RECORDS FOR PROCESSING section start

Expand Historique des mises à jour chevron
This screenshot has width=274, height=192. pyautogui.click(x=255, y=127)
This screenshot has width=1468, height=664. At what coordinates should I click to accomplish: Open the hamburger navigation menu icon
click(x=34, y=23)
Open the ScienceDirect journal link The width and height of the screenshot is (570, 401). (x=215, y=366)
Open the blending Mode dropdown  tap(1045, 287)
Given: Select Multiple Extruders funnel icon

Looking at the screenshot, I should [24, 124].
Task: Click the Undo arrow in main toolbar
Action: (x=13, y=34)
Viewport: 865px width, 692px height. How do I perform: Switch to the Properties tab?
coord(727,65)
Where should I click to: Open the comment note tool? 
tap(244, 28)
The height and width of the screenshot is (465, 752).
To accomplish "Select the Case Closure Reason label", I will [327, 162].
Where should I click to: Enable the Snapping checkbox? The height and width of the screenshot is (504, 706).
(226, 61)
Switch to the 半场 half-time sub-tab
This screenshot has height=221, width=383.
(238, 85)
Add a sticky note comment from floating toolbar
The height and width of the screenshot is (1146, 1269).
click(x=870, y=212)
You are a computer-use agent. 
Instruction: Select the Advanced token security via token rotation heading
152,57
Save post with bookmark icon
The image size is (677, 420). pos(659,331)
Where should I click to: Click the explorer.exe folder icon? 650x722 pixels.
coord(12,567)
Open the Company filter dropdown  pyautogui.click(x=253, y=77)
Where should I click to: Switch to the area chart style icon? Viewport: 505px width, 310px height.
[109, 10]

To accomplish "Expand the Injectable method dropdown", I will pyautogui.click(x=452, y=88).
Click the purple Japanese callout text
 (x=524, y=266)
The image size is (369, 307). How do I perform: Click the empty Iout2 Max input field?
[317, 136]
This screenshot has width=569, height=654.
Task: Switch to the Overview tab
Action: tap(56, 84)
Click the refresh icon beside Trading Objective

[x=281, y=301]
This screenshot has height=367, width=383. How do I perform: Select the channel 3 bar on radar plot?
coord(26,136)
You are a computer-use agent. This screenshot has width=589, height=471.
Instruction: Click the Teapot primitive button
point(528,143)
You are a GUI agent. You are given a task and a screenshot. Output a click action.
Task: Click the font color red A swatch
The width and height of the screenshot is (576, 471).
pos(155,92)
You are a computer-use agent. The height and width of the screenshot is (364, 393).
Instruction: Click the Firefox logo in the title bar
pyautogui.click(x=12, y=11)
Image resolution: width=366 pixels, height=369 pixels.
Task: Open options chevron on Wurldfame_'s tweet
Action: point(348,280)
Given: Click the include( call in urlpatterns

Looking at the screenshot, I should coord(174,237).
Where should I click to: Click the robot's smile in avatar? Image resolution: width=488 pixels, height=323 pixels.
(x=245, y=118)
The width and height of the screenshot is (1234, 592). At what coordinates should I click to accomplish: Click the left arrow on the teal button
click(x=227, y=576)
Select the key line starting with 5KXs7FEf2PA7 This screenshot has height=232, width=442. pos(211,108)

RECORDS FOR PROCESSING section end

Every line from the start of the listing through the line with "Open the blending" should be reproduced exactly, and no other line.

Expand Historique des mises à jour chevron
This screenshot has width=274, height=192. pyautogui.click(x=255, y=127)
This screenshot has width=1468, height=664. At what coordinates should I click to accomplish: Open the hamburger navigation menu icon
click(x=34, y=23)
Open the ScienceDirect journal link The width and height of the screenshot is (570, 401). (x=215, y=366)
Open the blending Mode dropdown  tap(1045, 287)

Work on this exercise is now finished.